■ MATERIAL PROVIDED:
####################

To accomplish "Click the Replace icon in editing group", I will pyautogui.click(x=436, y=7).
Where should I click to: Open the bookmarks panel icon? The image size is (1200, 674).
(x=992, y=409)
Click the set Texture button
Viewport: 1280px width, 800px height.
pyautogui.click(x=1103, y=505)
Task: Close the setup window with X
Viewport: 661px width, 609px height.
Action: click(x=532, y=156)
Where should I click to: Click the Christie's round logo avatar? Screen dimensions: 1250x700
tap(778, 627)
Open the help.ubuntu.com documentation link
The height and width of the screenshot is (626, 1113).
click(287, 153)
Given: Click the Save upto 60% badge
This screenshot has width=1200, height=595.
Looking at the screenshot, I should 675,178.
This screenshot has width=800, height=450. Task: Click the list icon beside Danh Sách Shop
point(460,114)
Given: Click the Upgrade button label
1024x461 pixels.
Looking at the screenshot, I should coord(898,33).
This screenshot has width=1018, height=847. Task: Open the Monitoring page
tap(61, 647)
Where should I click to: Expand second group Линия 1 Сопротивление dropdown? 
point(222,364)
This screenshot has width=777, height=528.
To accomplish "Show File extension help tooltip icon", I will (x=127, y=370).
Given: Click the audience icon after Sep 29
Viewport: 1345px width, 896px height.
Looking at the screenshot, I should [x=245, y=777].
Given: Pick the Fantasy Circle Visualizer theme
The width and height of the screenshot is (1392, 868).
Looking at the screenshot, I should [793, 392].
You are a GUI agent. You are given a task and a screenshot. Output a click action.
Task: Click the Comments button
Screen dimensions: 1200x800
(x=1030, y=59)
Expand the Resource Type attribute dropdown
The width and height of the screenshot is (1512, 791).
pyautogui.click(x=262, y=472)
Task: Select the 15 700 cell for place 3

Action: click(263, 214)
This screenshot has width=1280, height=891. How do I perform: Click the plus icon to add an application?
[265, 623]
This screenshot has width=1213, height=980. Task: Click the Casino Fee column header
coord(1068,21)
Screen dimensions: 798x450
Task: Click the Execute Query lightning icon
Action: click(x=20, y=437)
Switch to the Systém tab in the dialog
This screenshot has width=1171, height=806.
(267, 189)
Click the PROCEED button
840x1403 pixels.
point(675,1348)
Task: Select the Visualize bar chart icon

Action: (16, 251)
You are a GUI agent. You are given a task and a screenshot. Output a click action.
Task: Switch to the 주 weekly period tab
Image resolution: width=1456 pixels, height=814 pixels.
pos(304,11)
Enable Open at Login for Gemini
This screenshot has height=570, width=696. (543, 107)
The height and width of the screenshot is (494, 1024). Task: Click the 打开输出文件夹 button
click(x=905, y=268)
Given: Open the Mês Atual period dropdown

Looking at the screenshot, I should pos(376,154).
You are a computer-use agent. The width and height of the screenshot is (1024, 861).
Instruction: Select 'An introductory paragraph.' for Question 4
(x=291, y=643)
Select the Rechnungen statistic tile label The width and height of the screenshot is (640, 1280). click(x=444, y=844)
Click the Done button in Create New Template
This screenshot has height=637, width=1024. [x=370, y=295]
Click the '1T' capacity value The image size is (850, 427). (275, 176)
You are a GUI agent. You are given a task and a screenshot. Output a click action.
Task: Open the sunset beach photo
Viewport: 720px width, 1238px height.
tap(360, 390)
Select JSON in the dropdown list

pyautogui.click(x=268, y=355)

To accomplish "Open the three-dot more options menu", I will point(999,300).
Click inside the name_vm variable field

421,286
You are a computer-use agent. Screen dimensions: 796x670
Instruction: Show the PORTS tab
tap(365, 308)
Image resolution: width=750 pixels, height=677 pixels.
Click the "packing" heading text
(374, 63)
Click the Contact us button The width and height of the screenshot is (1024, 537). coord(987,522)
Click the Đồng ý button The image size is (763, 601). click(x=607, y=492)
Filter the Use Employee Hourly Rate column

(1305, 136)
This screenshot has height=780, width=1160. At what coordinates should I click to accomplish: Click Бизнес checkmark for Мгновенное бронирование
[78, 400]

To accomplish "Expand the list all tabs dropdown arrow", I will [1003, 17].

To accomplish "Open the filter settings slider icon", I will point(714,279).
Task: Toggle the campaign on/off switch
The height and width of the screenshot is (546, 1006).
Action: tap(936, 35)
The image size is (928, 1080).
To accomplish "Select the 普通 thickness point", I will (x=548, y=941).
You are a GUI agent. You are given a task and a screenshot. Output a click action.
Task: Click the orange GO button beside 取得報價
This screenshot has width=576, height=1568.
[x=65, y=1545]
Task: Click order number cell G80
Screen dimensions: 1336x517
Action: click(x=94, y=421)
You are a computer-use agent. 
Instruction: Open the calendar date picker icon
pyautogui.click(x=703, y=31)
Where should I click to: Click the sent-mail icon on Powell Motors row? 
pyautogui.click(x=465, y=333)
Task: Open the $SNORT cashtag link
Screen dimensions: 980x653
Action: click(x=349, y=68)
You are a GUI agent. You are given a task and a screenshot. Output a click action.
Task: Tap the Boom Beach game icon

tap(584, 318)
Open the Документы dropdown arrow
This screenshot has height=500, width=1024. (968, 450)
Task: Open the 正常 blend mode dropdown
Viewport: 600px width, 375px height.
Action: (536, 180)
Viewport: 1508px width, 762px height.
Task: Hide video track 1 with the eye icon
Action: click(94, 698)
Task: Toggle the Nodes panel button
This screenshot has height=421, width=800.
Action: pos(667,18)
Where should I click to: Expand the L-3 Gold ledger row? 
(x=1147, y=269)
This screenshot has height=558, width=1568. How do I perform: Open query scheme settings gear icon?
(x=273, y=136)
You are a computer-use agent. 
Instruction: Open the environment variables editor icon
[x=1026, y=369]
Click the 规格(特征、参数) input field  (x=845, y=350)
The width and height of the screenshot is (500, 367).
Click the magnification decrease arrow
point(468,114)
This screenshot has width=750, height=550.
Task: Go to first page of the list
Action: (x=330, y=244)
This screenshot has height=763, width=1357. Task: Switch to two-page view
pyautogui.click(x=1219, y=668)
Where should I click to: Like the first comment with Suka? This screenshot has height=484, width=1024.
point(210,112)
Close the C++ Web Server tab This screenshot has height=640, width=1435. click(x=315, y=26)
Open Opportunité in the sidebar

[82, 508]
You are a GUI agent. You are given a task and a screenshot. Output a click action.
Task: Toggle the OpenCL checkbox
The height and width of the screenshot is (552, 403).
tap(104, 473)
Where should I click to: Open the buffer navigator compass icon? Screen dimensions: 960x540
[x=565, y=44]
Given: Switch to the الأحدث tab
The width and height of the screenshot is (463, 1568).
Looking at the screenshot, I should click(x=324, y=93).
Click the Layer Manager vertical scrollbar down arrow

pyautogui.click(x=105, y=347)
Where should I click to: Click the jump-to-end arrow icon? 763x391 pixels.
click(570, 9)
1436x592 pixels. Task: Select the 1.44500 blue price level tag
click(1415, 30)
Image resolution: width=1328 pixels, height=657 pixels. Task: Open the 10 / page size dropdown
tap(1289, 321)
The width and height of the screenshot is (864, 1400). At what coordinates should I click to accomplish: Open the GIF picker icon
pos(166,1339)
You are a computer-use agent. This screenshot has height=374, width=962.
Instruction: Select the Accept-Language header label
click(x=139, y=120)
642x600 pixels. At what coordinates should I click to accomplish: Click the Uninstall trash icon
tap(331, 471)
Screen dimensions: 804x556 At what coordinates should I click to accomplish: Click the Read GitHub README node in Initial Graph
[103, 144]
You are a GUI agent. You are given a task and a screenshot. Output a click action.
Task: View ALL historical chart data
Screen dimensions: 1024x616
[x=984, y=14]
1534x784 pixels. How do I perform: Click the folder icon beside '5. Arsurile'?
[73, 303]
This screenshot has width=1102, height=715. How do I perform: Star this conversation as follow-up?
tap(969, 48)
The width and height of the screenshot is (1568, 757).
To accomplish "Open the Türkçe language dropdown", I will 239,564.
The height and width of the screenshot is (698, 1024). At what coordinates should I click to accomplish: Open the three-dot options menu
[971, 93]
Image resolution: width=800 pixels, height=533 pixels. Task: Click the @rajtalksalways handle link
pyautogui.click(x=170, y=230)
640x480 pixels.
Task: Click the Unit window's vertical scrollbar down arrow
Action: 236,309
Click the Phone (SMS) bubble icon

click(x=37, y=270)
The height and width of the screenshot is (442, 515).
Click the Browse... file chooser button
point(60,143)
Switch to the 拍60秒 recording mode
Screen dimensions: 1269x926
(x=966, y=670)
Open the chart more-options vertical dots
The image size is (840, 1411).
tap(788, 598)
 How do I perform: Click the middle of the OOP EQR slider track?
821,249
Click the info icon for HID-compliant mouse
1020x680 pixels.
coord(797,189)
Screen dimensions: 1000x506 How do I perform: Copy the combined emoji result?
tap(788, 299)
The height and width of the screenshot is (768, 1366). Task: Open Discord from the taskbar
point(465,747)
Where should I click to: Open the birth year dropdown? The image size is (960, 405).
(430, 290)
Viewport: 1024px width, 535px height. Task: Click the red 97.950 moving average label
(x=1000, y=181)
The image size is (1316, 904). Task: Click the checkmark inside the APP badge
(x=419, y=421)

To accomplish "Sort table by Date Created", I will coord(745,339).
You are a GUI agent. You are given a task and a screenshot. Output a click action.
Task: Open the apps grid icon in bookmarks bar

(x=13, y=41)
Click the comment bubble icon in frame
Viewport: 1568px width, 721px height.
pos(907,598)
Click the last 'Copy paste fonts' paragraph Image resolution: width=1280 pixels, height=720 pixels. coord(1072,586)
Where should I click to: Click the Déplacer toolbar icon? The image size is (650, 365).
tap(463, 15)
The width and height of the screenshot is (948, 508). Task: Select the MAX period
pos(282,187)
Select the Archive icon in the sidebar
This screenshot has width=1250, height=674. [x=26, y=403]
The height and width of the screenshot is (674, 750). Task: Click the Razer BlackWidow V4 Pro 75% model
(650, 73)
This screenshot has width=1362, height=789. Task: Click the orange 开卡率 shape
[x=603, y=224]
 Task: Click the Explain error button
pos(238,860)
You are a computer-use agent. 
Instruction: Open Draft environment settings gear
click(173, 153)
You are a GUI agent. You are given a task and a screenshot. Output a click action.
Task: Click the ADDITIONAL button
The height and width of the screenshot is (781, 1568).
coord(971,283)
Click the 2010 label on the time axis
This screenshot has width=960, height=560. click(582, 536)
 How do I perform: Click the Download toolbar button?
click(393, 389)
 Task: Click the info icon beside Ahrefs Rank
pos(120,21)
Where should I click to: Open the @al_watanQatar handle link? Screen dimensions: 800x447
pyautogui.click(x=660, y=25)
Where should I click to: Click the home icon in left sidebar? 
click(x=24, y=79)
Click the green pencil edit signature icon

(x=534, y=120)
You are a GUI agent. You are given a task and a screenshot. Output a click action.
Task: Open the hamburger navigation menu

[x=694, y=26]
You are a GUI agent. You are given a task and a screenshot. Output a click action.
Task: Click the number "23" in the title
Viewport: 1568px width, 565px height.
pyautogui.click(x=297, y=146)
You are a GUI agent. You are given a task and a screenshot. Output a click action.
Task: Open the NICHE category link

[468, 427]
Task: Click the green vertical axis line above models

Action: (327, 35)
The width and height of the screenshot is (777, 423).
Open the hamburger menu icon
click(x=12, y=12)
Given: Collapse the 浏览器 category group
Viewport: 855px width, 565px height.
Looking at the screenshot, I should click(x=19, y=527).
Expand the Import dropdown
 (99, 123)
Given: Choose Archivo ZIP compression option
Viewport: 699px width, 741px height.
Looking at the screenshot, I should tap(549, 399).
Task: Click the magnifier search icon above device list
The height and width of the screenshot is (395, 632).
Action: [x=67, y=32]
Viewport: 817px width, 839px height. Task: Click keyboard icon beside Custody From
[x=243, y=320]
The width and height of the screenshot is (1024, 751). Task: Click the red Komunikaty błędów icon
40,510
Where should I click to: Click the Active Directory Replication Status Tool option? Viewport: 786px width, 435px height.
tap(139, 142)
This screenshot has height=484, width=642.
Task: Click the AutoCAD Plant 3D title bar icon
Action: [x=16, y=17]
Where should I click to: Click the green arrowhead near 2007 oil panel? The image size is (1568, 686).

####################

■ HOW TO COMPLETE THIS TASK: Above are some records; copy exactly the lines from the one with "The height and width of the screenshot is (674, 750)." through the one with "Task: Click the ADDITIONAL button", both included, and no others.

■ SOLUTION BELOW:
The height and width of the screenshot is (674, 750). Task: Click the Razer BlackWidow V4 Pro 75% model
(650, 73)
This screenshot has width=1362, height=789. Task: Click the orange 开卡率 shape
[x=603, y=224]
 Task: Click the Explain error button
pos(238,860)
You are a computer-use agent. 
Instruction: Open Draft environment settings gear
click(173, 153)
You are a GUI agent. You are given a task and a screenshot. Output a click action.
Task: Click the ADDITIONAL button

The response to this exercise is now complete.